Effect of solute geometry and orientation on the rejection of uncharged compounds by nanofiltration

This work discusses a new approach to model the rejection of uncharged solutes by nanofiltration membranes. A mathematical description of the solute is developed – Geometric radius – in which the molecular geometry is represented by a prolate revolution ellipsoid and a possible preferential orientation (orientation angle) of the molecule during permeation through the membrane is considered in the calculations. The model simulations suggest that the target solute rejection depends strongly on its preferential orientation, especially for elongated molecules due to the higher difference in their Geometric radii. In order to evaluate the model, the rejection of defined solutes (n-alcohols and di-alcohols) with different chain length, polarity, symmetry and functional group position was studied experimentally.

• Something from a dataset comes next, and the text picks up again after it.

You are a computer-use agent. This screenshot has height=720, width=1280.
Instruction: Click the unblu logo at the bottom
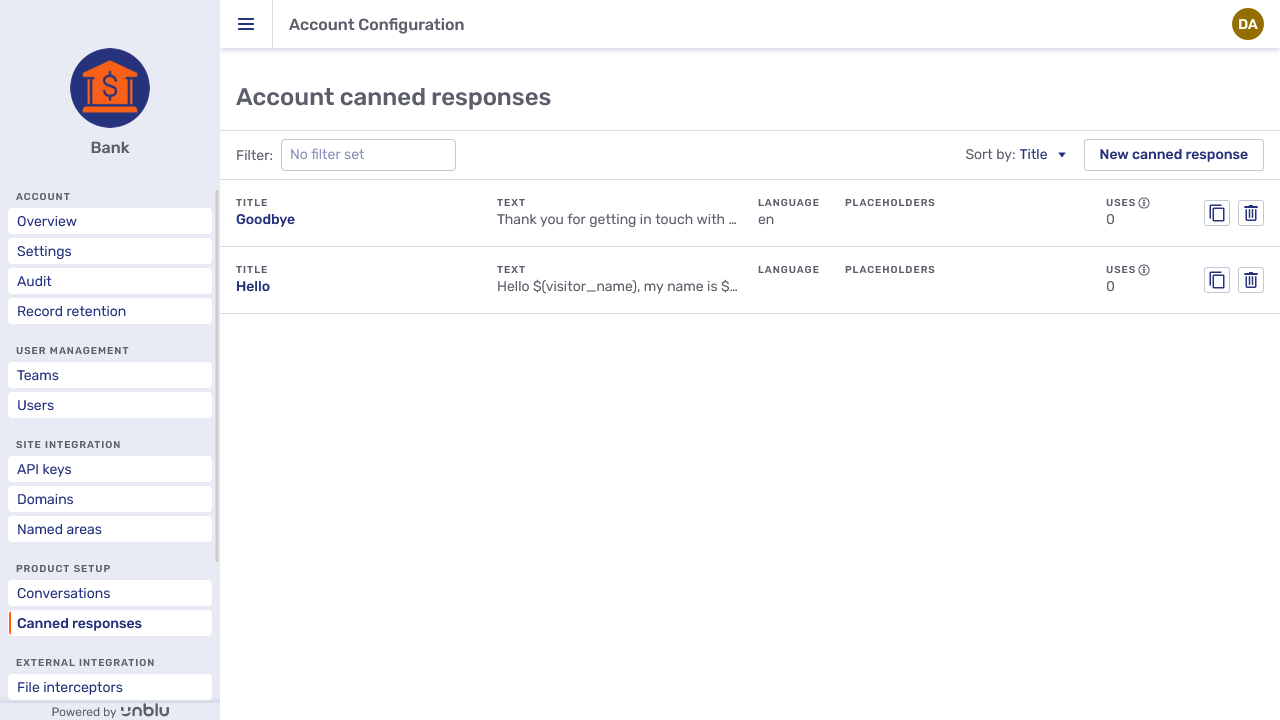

It was found that the common approach to model the solute rejection, using the molecular Stokes radius, failed to predict the experimental results for the n-alcohols studied, but was applicable for some of the di-alcohols. On the other hand, the Geometric model proposed allowed in all cases for a better description of the experimental rejection data due to its extra degree of freedom – the molecular orientation angle during membrane permeation. Based on these calculated orientation angles, which were dependent of the transmembrane pressure applied, the model could be used as an interpretative tool, allowing for a better understanding of the dominant factors that determine the rejection of uncharged solutes with different molecular geometry.